**DATASET ENTRIES**
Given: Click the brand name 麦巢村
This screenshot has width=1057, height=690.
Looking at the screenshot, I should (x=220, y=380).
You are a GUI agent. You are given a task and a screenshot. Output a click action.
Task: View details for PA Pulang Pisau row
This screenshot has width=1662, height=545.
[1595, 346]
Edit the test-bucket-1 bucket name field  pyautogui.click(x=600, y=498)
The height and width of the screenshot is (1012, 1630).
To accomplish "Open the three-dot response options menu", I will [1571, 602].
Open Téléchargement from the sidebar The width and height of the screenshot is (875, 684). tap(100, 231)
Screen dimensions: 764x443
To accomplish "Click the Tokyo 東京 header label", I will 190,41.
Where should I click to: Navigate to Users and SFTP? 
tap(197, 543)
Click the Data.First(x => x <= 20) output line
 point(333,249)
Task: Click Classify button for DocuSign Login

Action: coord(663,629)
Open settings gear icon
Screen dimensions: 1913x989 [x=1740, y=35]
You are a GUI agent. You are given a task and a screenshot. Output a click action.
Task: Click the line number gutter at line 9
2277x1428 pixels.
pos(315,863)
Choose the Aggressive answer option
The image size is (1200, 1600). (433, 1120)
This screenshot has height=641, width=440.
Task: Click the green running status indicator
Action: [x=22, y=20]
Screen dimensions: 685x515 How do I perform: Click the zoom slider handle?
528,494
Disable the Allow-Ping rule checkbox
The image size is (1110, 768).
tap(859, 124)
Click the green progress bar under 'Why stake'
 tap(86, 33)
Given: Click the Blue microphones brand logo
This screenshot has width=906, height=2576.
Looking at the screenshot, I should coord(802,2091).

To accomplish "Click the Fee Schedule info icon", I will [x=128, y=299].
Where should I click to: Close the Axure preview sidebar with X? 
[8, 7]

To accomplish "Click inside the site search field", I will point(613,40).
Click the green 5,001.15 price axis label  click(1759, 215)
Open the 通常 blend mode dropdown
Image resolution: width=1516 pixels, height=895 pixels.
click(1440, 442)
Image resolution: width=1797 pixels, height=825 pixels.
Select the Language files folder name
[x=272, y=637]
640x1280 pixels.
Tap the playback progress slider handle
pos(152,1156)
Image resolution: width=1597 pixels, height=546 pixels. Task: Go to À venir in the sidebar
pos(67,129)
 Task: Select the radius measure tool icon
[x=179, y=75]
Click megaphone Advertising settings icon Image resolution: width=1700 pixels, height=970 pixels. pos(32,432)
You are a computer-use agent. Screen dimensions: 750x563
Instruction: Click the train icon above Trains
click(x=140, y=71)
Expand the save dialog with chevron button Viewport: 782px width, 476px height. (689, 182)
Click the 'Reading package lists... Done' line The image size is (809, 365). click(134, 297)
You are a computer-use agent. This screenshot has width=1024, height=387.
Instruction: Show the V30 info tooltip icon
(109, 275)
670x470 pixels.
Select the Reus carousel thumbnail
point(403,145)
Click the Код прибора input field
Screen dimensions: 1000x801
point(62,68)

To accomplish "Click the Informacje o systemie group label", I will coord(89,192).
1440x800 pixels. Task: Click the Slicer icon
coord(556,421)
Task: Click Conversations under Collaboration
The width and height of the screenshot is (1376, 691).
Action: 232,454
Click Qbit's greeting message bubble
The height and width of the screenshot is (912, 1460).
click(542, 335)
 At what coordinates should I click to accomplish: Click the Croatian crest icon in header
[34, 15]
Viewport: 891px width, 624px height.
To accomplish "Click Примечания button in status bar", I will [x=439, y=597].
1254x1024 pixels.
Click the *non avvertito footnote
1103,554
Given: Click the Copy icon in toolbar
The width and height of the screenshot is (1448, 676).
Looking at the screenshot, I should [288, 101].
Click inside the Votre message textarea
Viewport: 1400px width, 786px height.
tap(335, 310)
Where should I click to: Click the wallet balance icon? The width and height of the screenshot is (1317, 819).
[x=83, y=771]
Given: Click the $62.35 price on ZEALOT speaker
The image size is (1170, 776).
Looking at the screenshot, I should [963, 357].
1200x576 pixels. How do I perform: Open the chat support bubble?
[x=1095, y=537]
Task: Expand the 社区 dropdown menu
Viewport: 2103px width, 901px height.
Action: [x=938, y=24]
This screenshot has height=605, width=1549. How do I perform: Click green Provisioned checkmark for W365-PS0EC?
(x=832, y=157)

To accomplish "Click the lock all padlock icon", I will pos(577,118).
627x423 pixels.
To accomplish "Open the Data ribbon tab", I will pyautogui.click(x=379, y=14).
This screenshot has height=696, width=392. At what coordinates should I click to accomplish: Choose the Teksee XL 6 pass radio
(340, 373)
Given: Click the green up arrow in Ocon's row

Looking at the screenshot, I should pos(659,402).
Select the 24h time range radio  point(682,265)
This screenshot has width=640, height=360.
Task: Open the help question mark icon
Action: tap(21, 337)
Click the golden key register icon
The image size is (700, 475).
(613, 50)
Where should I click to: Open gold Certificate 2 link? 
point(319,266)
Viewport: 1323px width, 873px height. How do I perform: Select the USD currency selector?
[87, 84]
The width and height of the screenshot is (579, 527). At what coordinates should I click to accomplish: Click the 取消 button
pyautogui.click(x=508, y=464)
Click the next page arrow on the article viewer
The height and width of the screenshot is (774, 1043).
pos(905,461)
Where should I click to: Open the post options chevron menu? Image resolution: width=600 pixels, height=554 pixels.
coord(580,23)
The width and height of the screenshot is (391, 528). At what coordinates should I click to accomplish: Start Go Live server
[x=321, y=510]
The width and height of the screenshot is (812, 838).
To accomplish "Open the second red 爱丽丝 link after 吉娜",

**TRY IT**
Find the lines in the entries above where "label" occurs, and copy each of them.

**EXERCISE SOLUTION**
To accomplish "Click the Tokyo 東京 header label", I will 190,41.
Click the green 5,001.15 price axis label  click(1759, 215)
To accomplish "Click the Informacje o systemie group label", I will coord(89,192).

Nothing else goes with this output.